*Work instruction*. The line with "1307x924 pixels. At" and each line following it, up to the final line of the data, should be set down exactly; pictures stay out.

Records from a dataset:
——
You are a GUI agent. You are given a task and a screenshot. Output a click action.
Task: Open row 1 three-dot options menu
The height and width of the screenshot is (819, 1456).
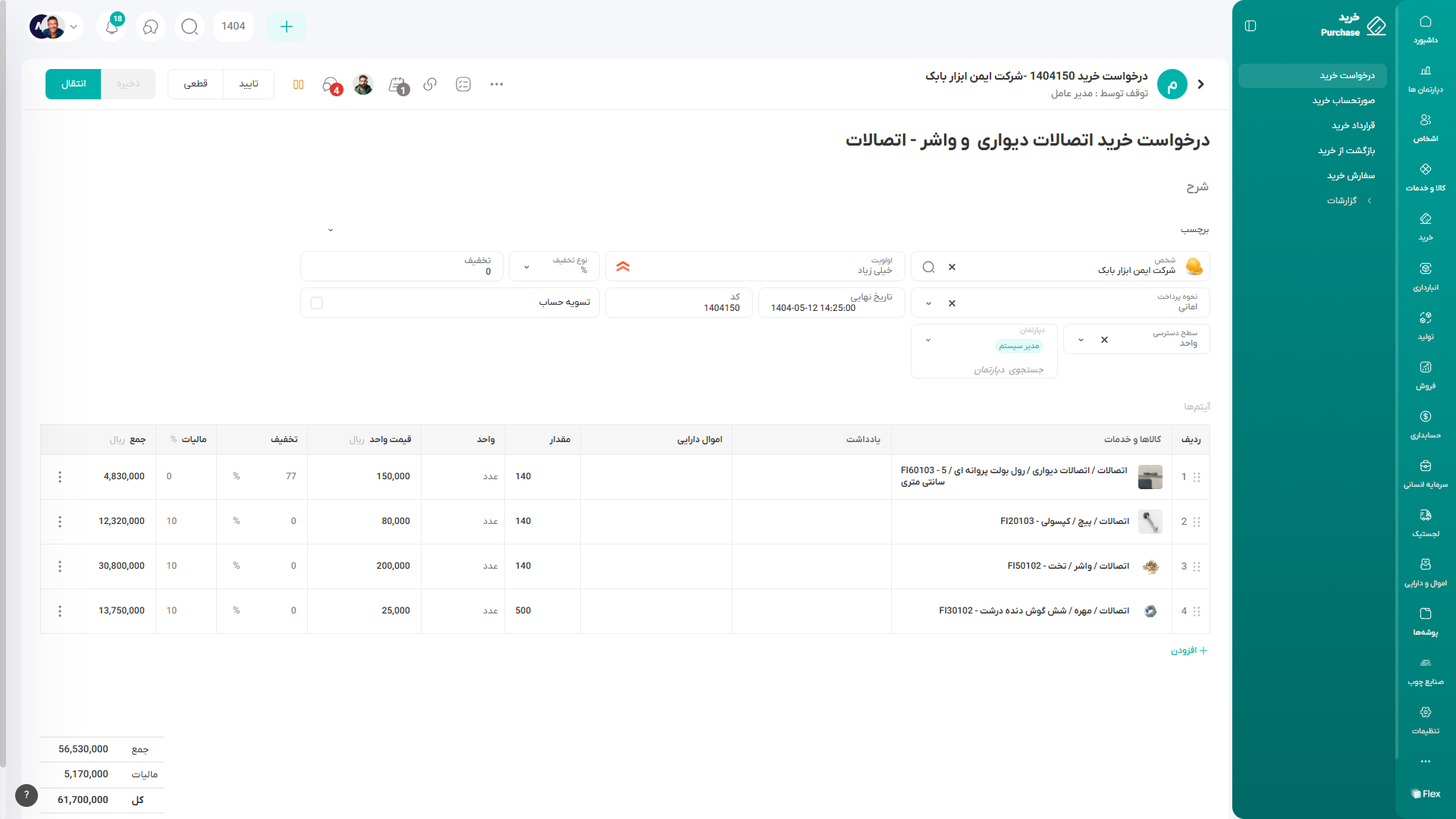(x=60, y=477)
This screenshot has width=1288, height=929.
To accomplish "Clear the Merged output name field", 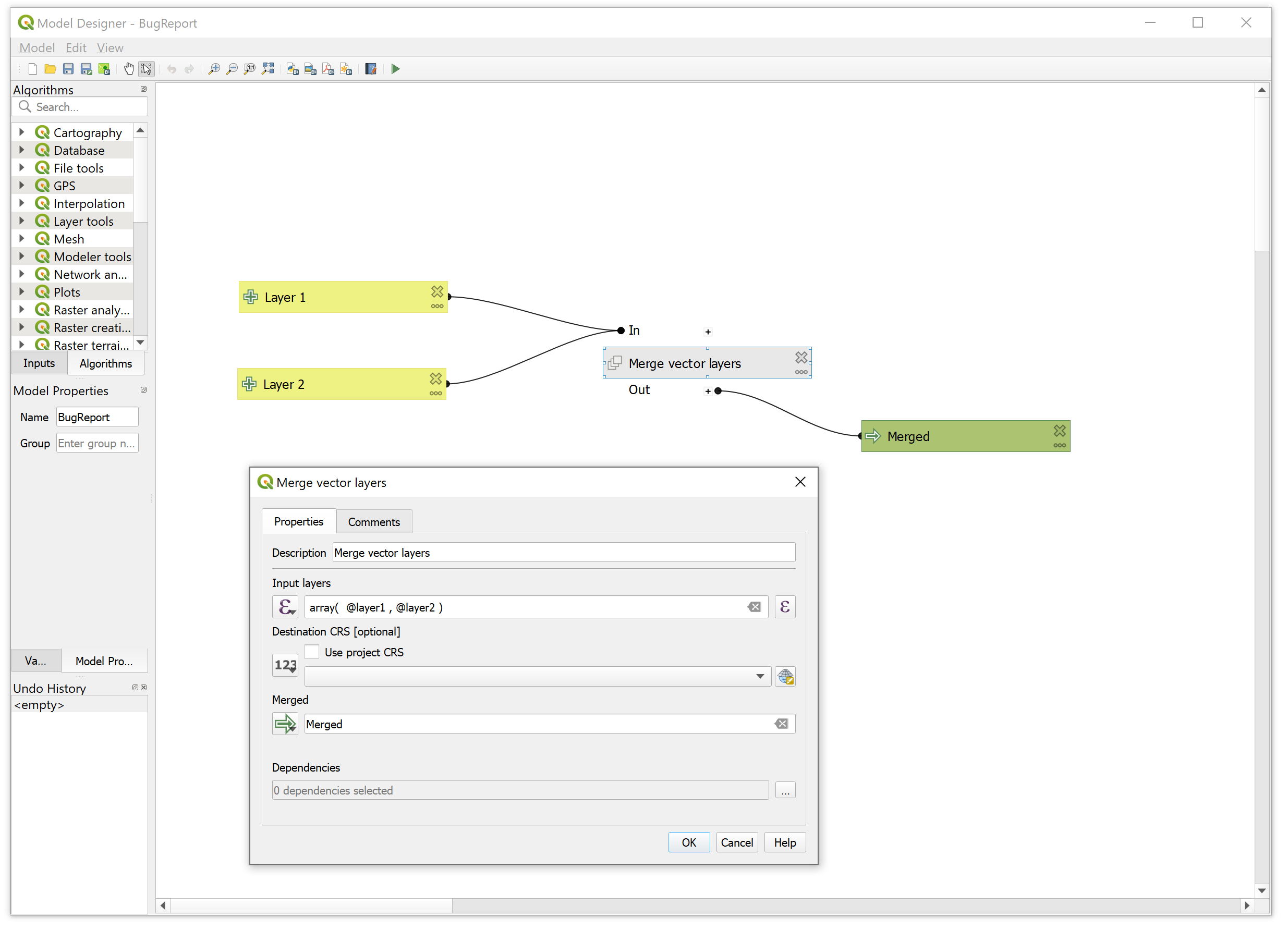I will coord(781,724).
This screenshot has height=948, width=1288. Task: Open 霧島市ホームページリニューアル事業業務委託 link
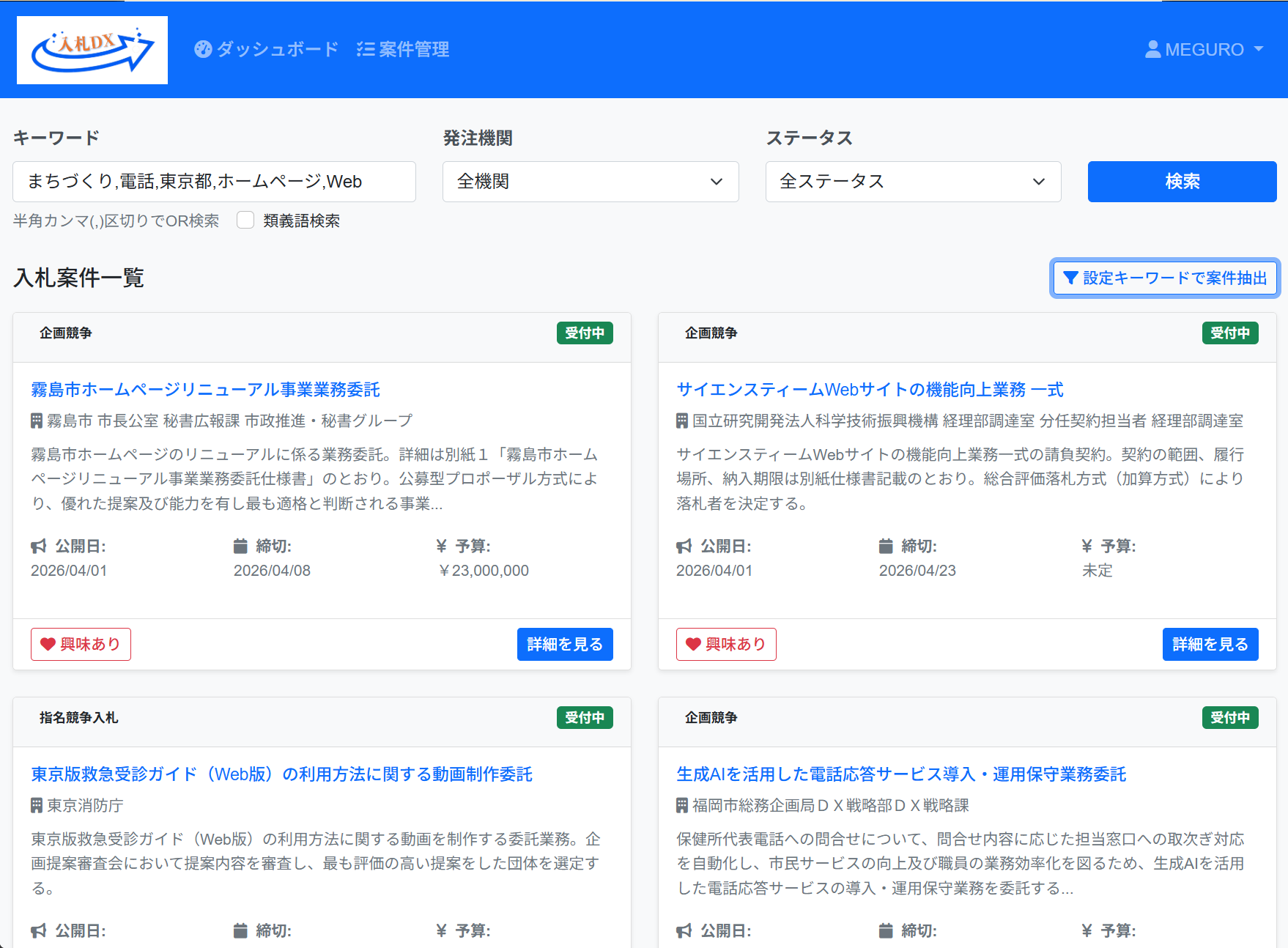click(x=204, y=390)
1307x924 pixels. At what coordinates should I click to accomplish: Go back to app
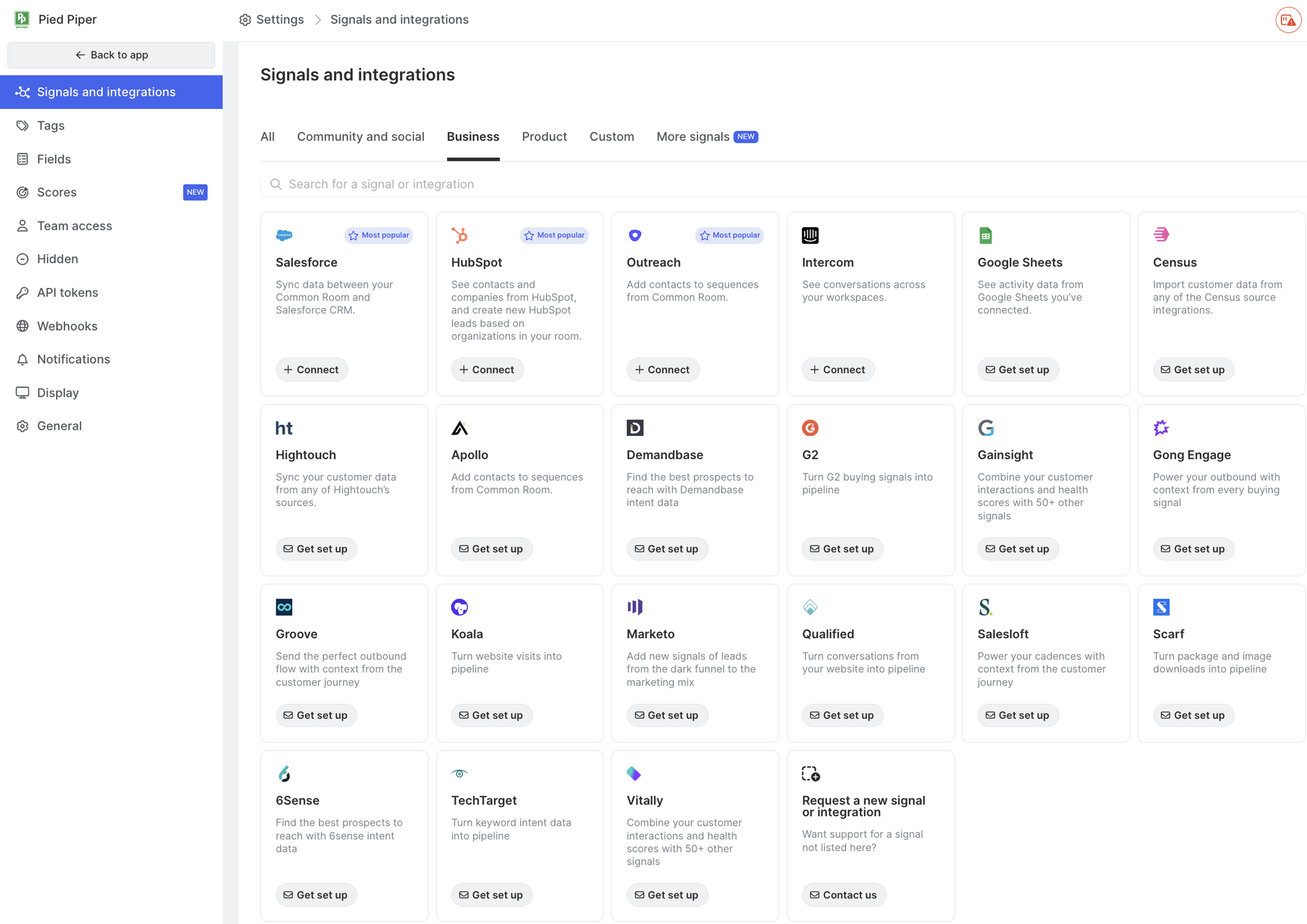click(111, 55)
——
*Expected answer*.
1307x924 pixels. At what coordinates should I click to accomplish: Go back to app
click(111, 55)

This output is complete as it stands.